Monday, December 5, 2016

Finals Week: I Think We're Doing It Wrong

It's finals week here in college, and the atmosphere of stress is palpable. But here's the thing: people seem to spend much more time talking about how much they have to do and how stressed they are then they do working. And it seems to be a competition of who has more work to do or who got less sleep last night (I don't sleep often anyways, but that's besides the point). And I can't help but feeling like we're doing it wrong. It's almost gotten to the point where I'm afraid to ask people how they are.

First of all, come on people, take care of yourselves. Eat meals, not just popcorn, ramen, and nutella from the jar. Try to get some sleep. Take a shower. Hang out with your friends. Go to the gym. Take a breath and watch some youtube videos.  Do the things that make you feel like a person. Your work will get done much more efficiently if you spend small amounts of time working instead of 5 hour study sessions where you don't actually get that much done.

Second, plan your day. Then you can be less stressed and get things done. I'm not good at explaining this, but this video is, so go watch that if you have a few minutes.

> **Data below**
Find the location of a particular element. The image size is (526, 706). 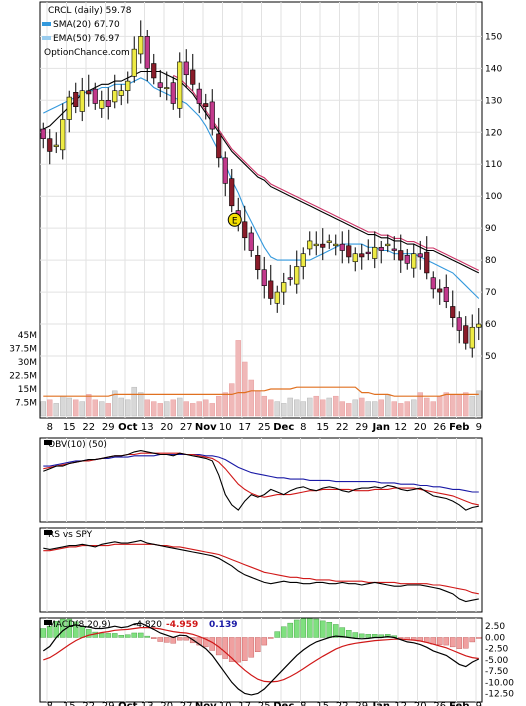

macd-tick-label: -12.50 is located at coordinates (500, 695).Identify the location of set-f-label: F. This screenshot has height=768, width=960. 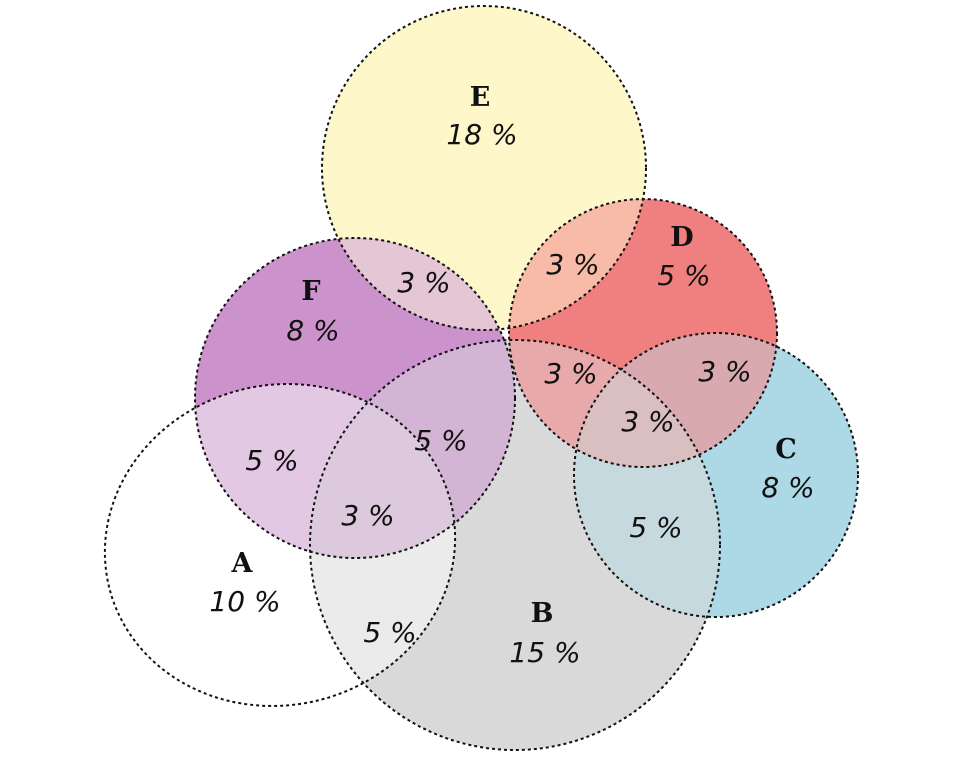
(310, 292).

> **Work request 1**
Translate this sentence from the finals week post into Spanish: "Do the things that make you feel like a person."
> **Work request 2**
Please reproduce the stretch of the finals week post from "First of all, come" through "that much done.".
> **Work request 3**
In the finals week post, what does the writer say people spend more time doing than working?

> **Reply 1**
Haz las cosas que te hacen sentir como una persona.

> **Reply 2**
First of all, come on people, take care of yourselves. Eat meals, not just popcorn, ramen, and nutella from the jar. Try to get some sleep. Take a shower. Hang out with your friends. Go to the gym. Take a breath and watch some youtube videos.  Do the things that make you feel like a person. Your work will get done much more efficiently if you spend small amounts of time working instead of 5 hour study sessions where you don't actually get that much done.

> **Reply 3**
Talking about how much they have to do and how stressed they are.